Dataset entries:
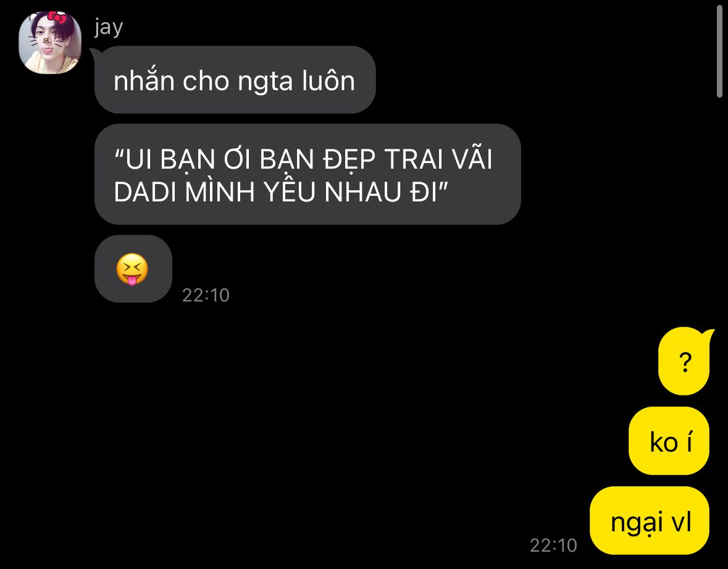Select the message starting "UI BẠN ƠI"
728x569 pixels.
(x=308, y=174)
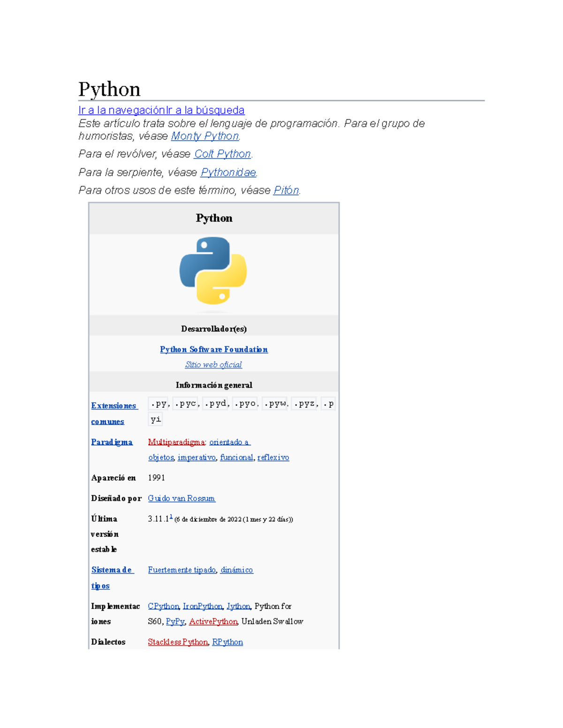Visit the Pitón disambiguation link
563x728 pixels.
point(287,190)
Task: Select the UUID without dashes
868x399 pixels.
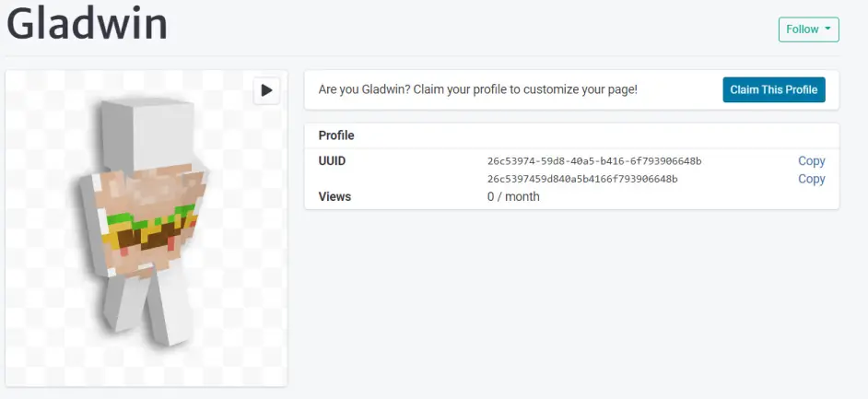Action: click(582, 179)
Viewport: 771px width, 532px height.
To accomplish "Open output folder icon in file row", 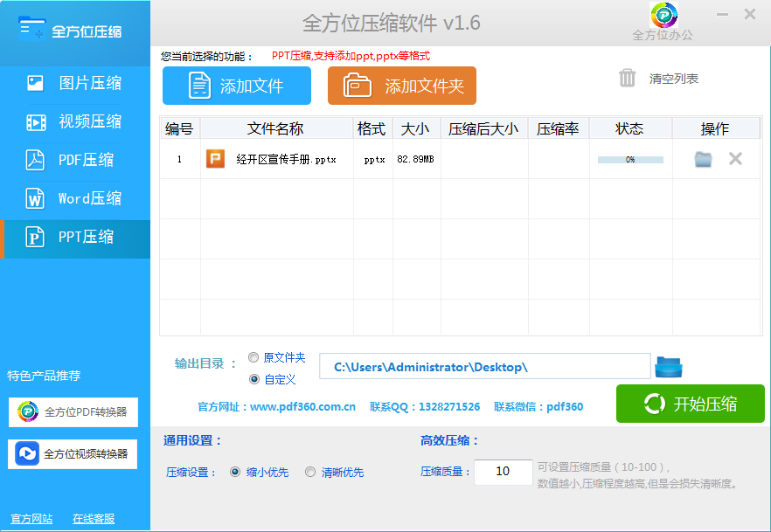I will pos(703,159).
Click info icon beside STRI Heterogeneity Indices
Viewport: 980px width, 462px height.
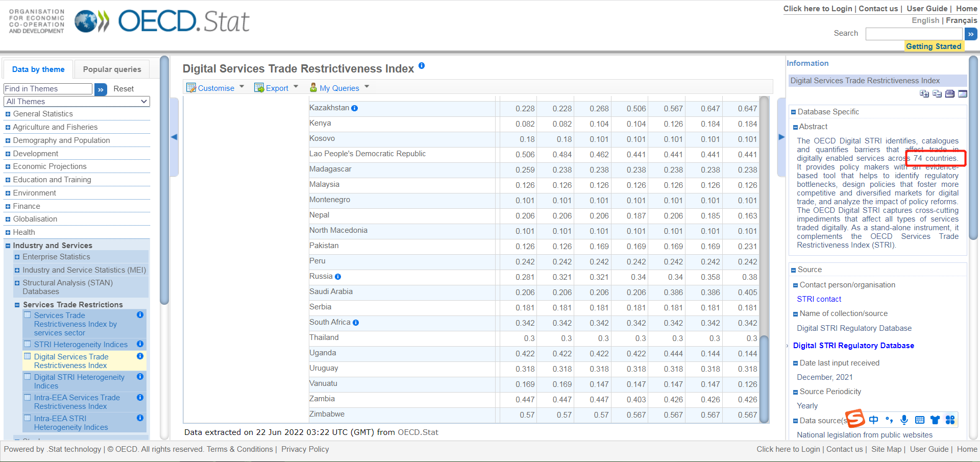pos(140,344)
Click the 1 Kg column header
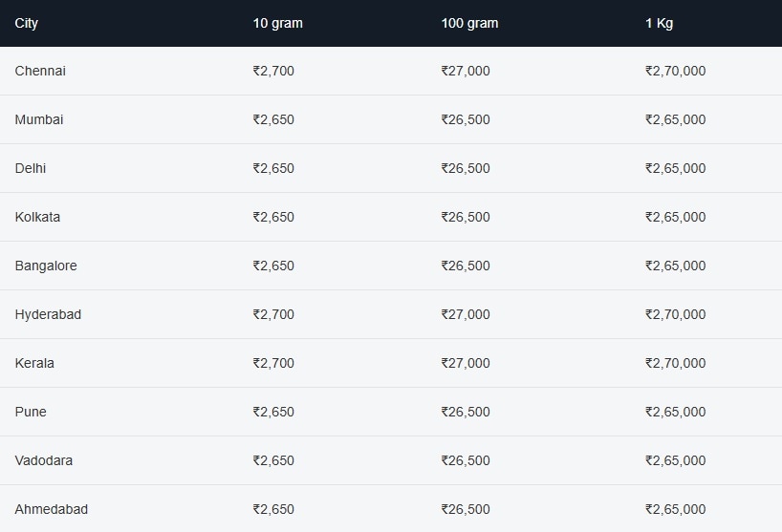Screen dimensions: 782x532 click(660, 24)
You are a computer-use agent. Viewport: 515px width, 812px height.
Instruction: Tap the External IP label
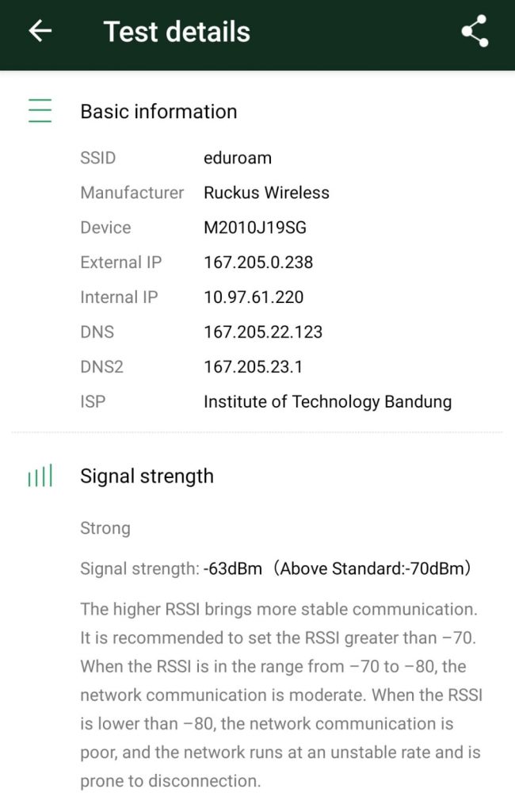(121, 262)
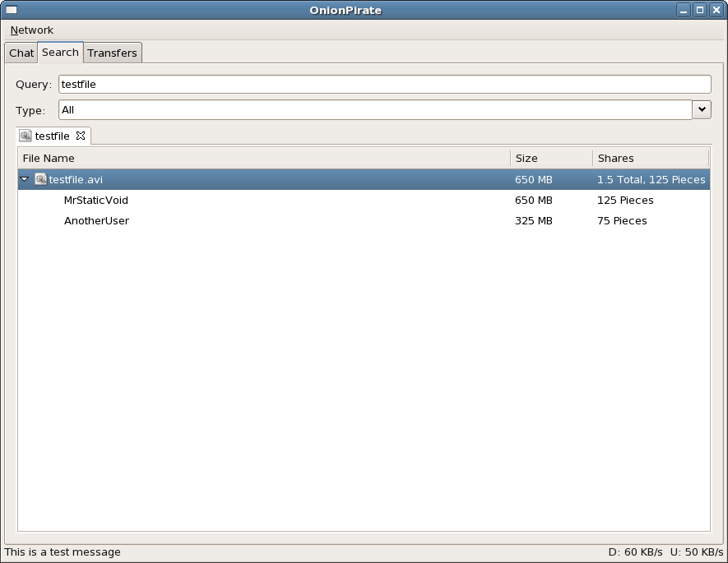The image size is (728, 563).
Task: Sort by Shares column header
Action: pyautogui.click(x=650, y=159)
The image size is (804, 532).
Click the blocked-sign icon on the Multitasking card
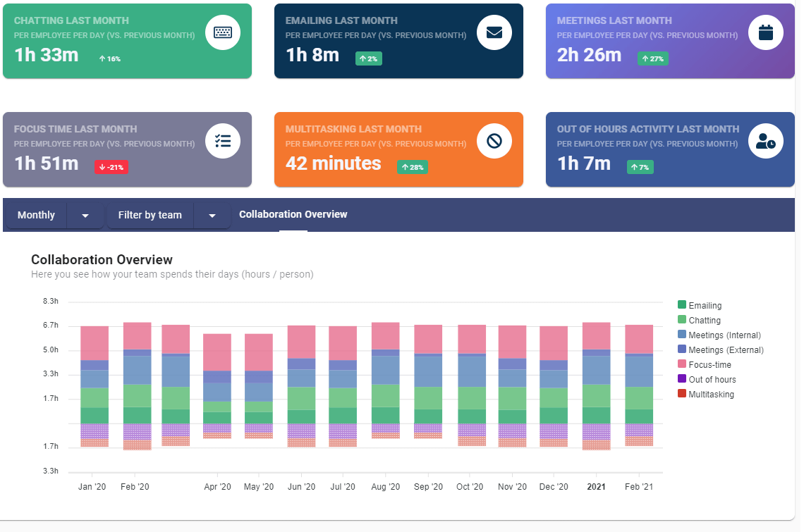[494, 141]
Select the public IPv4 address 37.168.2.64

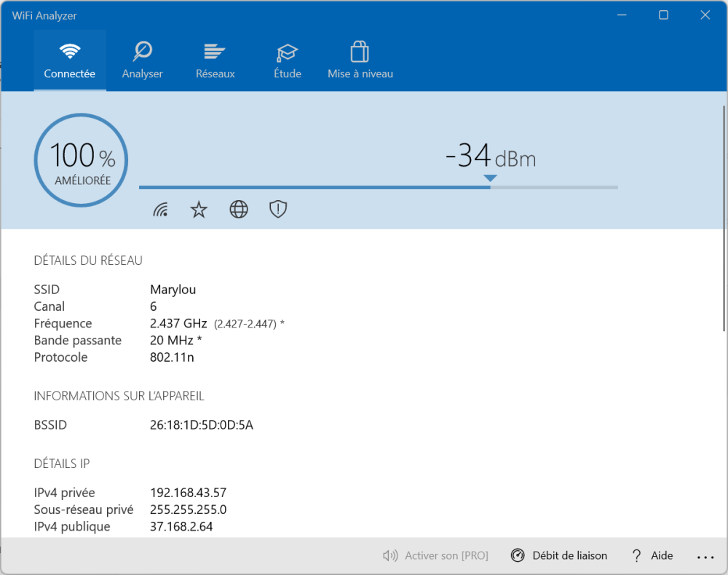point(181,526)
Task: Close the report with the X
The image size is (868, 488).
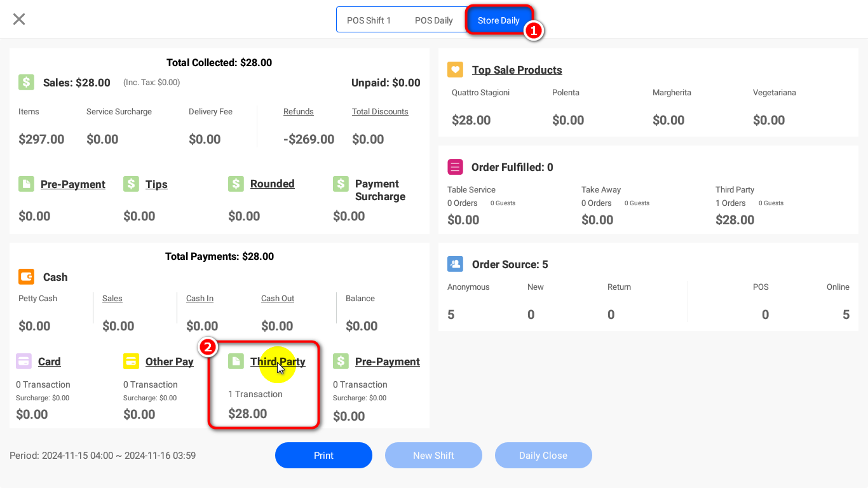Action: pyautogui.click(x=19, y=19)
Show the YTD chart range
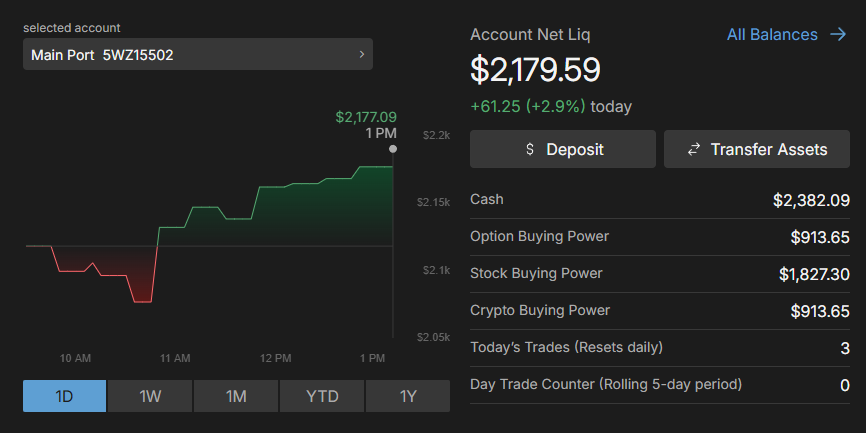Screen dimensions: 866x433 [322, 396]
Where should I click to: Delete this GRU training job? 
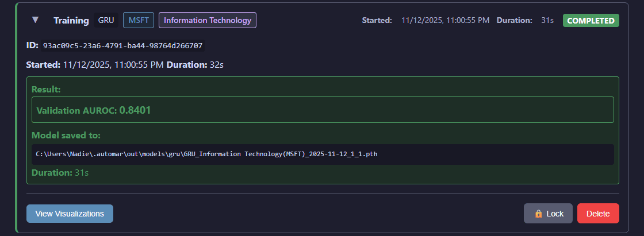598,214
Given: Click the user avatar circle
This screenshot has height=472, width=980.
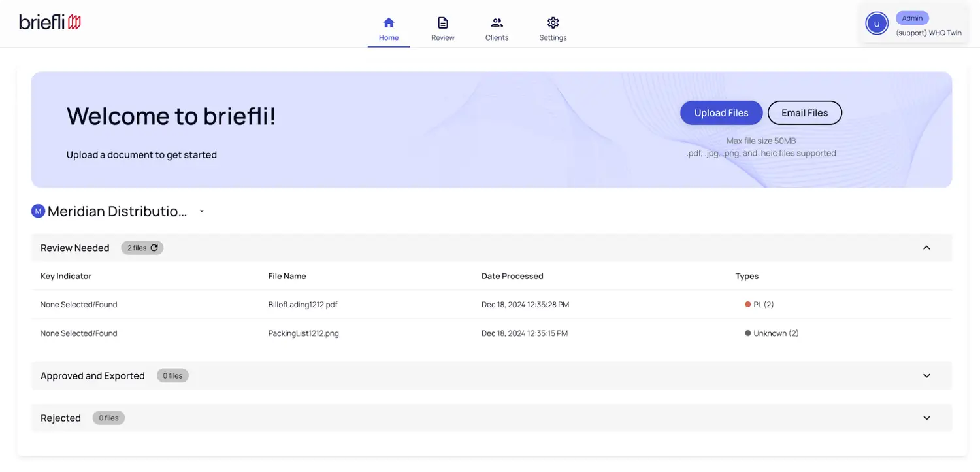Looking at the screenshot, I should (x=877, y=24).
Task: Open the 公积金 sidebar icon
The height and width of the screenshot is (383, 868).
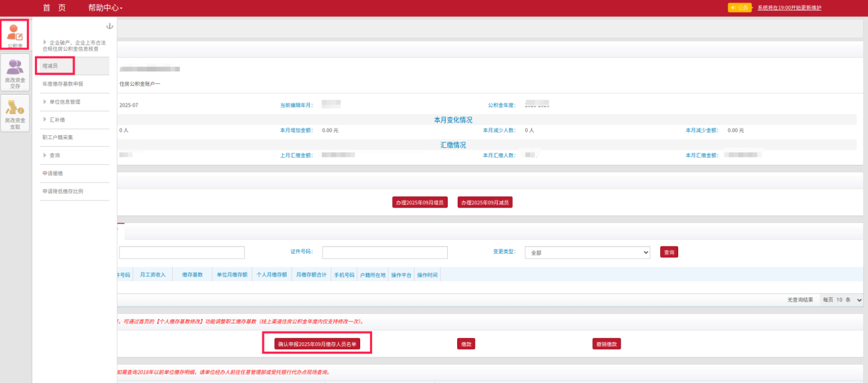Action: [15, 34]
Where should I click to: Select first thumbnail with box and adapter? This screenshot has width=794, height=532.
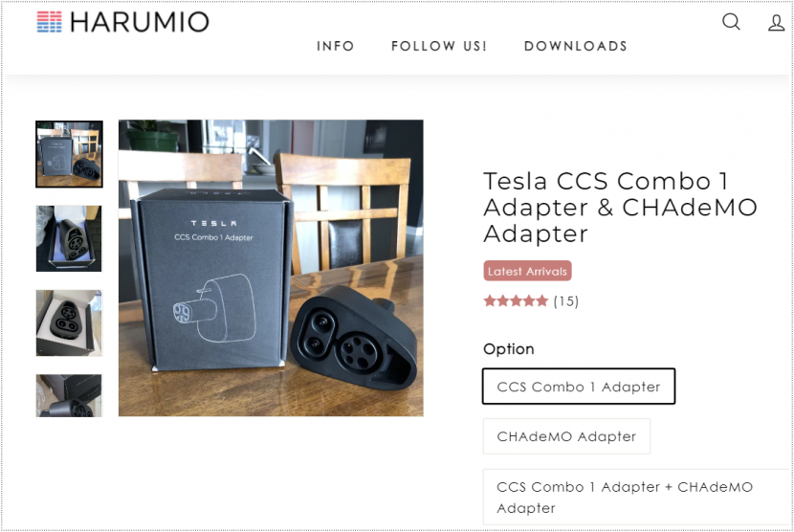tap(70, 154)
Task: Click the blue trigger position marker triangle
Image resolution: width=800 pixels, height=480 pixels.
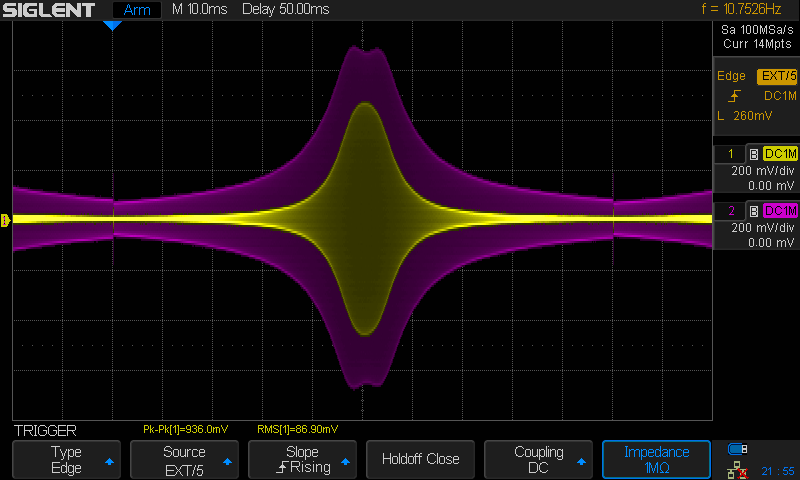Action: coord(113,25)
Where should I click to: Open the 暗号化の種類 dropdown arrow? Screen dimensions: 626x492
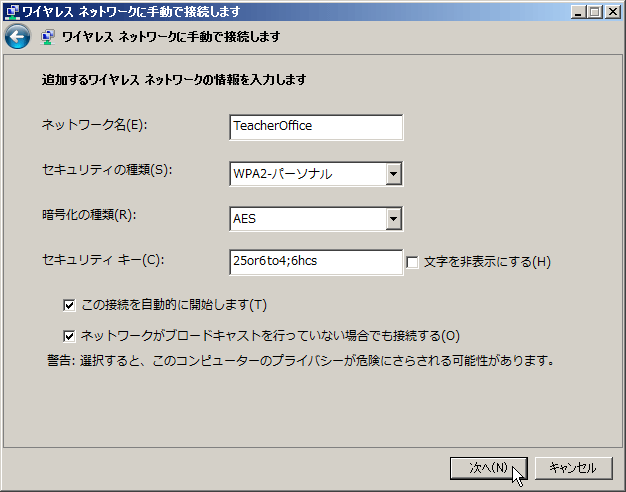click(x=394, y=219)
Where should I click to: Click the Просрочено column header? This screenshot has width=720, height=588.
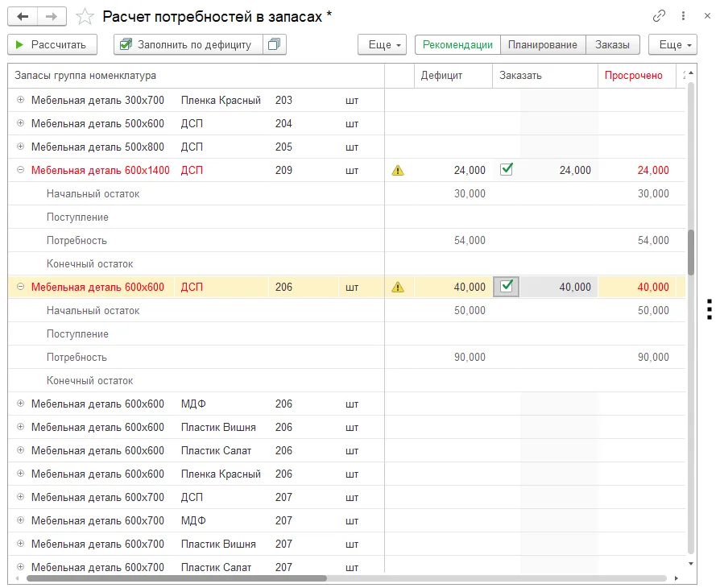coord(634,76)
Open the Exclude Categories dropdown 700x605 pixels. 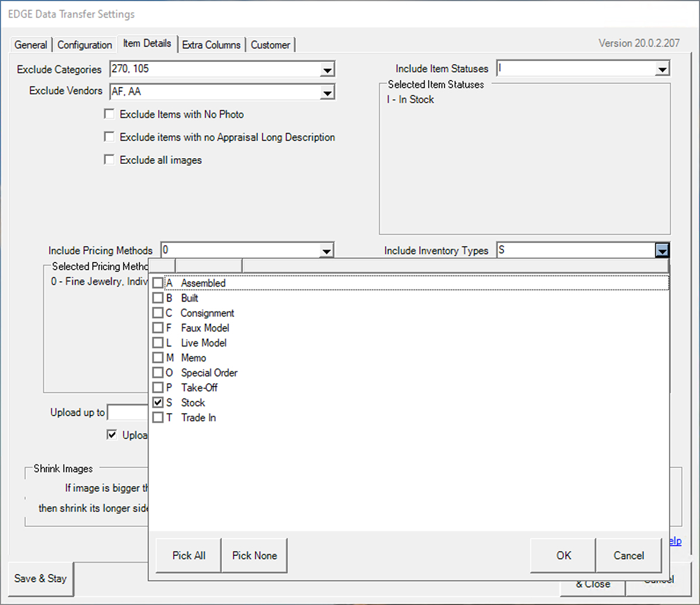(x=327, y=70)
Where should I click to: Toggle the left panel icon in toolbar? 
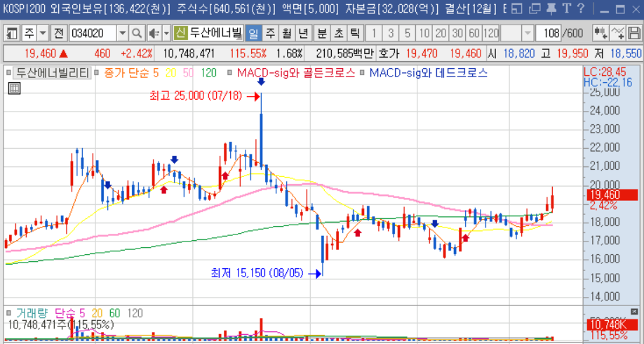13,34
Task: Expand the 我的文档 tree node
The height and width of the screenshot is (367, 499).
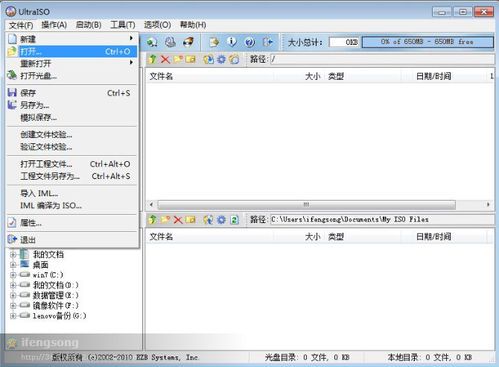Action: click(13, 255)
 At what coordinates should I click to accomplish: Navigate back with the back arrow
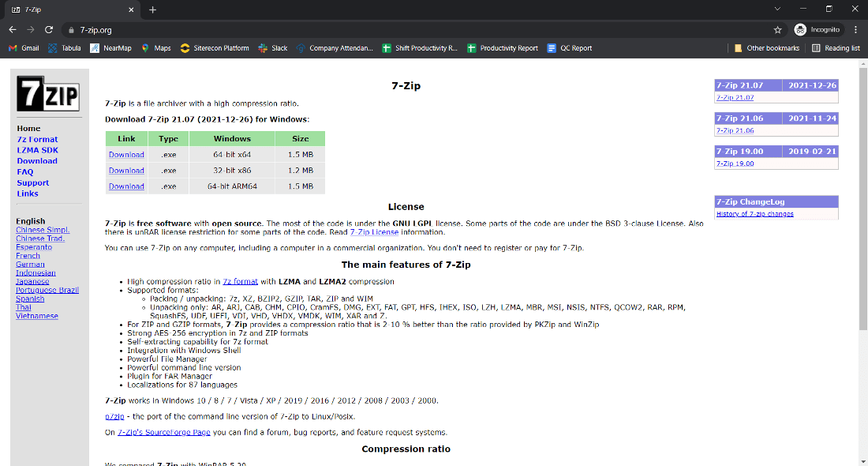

» Brief:
Find the line with "The height and width of the screenshot is (367, 499).". Reproduce it and every line after it through the last line above exactly, leaving out the pictures.

» Output for this task:
The height and width of the screenshot is (367, 499).
Action: click(13, 255)
 At what coordinates should I click to accomplish: Navigate back with the back arrow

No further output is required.